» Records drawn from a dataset
>>

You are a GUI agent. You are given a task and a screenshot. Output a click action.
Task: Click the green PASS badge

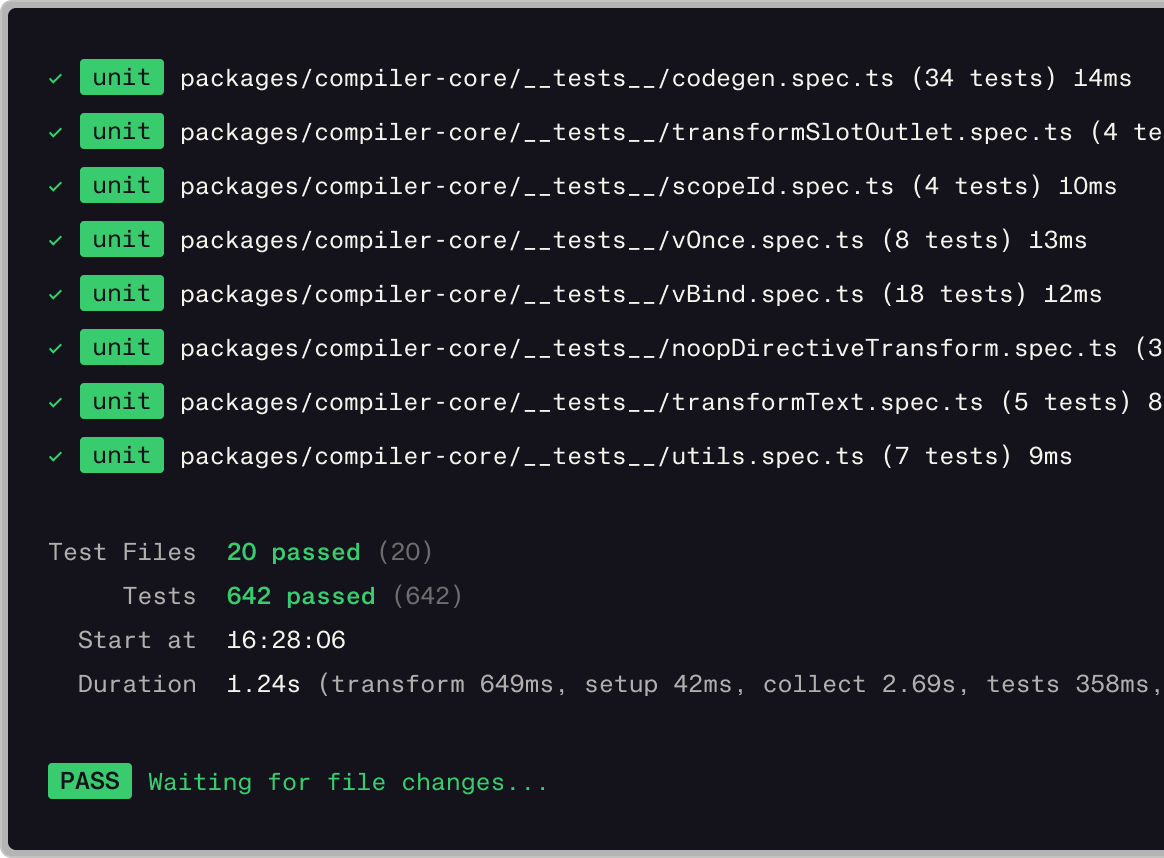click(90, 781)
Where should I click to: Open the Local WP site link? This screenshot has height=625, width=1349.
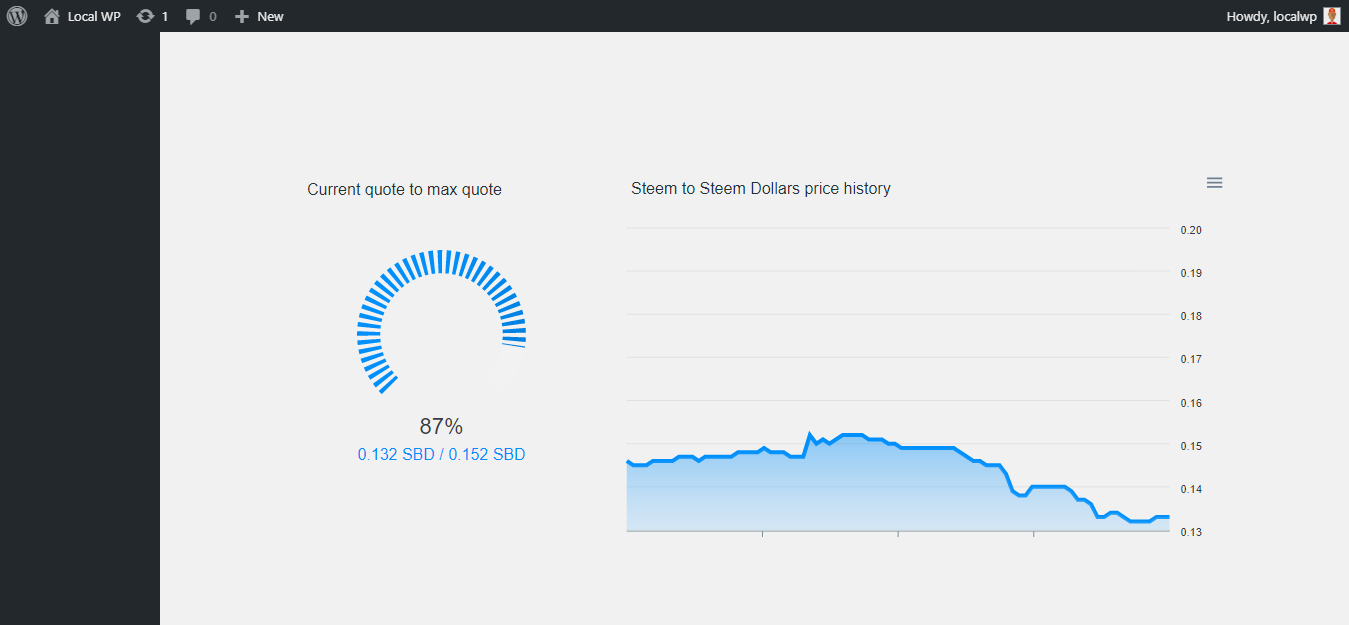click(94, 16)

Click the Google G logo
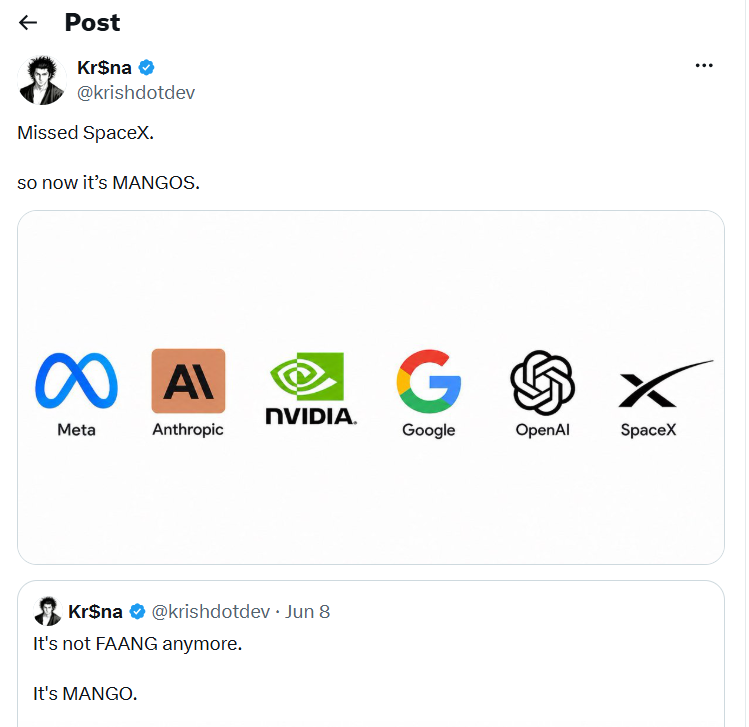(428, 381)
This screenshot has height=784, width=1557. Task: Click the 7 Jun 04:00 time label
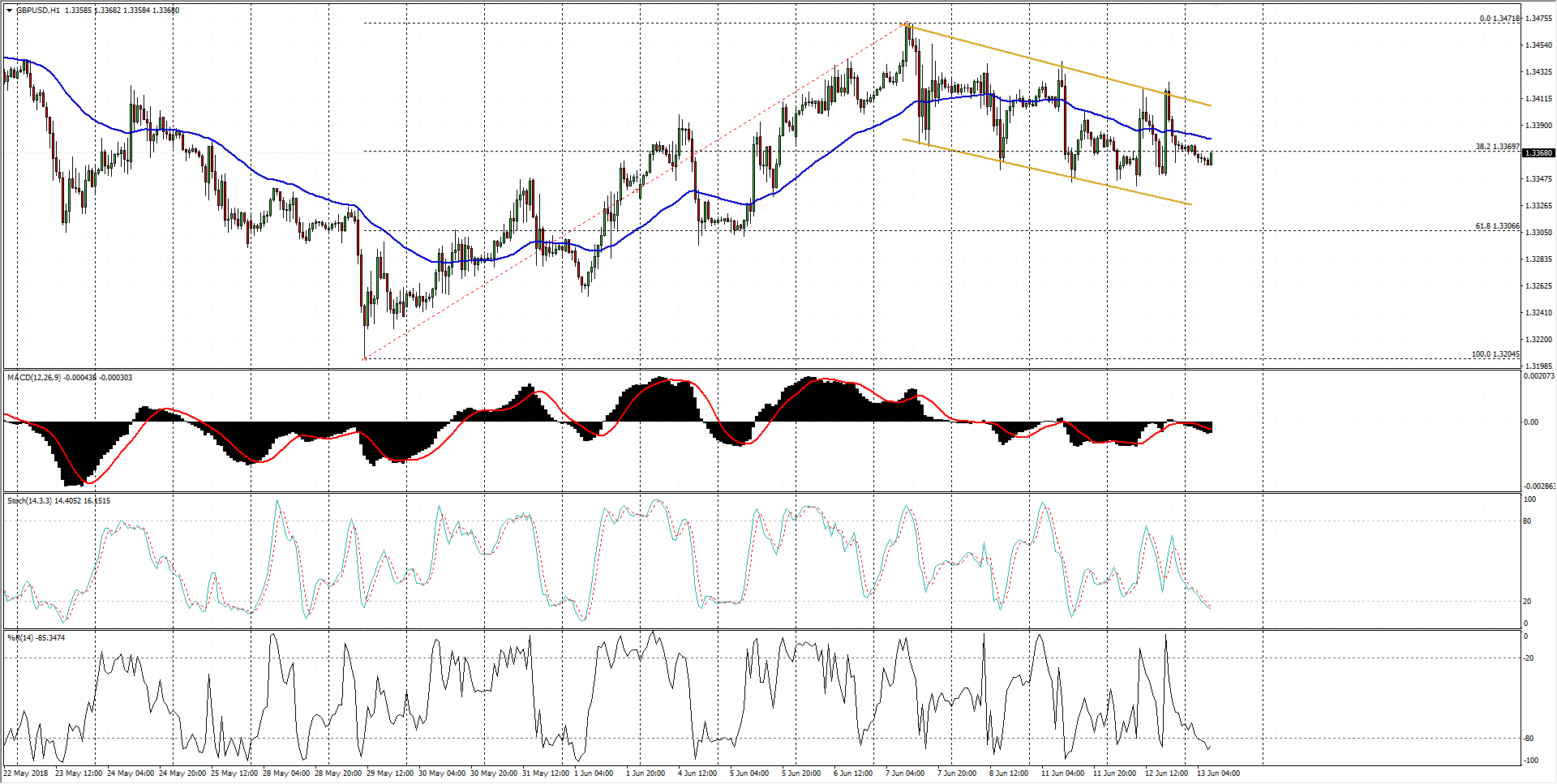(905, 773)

<<

» Task details
All lines above are to be restated word for word, with pictures excluded.

» Solution to this problem
You are a GUI agent. You are given a task and a screenshot. Output a click action.
Task: Click the green PASS badge

click(90, 781)
Where should I click to: Open the Local WP site link? This screenshot has height=625, width=1349.
click(94, 16)

Click the Google G logo
(428, 381)
This screenshot has height=784, width=1557. Task: Click the 7 Jun 04:00 time label
(905, 773)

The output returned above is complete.